→ EXERCISE MATERIALS:
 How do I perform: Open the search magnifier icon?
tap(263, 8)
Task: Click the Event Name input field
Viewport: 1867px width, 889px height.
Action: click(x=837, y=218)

* * *

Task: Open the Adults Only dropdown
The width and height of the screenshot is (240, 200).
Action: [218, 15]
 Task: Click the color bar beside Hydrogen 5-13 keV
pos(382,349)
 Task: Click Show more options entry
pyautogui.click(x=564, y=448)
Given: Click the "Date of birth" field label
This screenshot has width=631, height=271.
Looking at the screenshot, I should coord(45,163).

--

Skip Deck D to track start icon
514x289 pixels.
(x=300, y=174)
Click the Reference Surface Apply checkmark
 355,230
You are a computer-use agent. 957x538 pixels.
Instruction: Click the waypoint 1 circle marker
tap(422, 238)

→ ACTION ITEM:
From the listing above, copy every line that holds the string "field".

→ RESULT OF THIS TASK:
Task: Click the Event Name input field
Given: Click the "Date of birth" field label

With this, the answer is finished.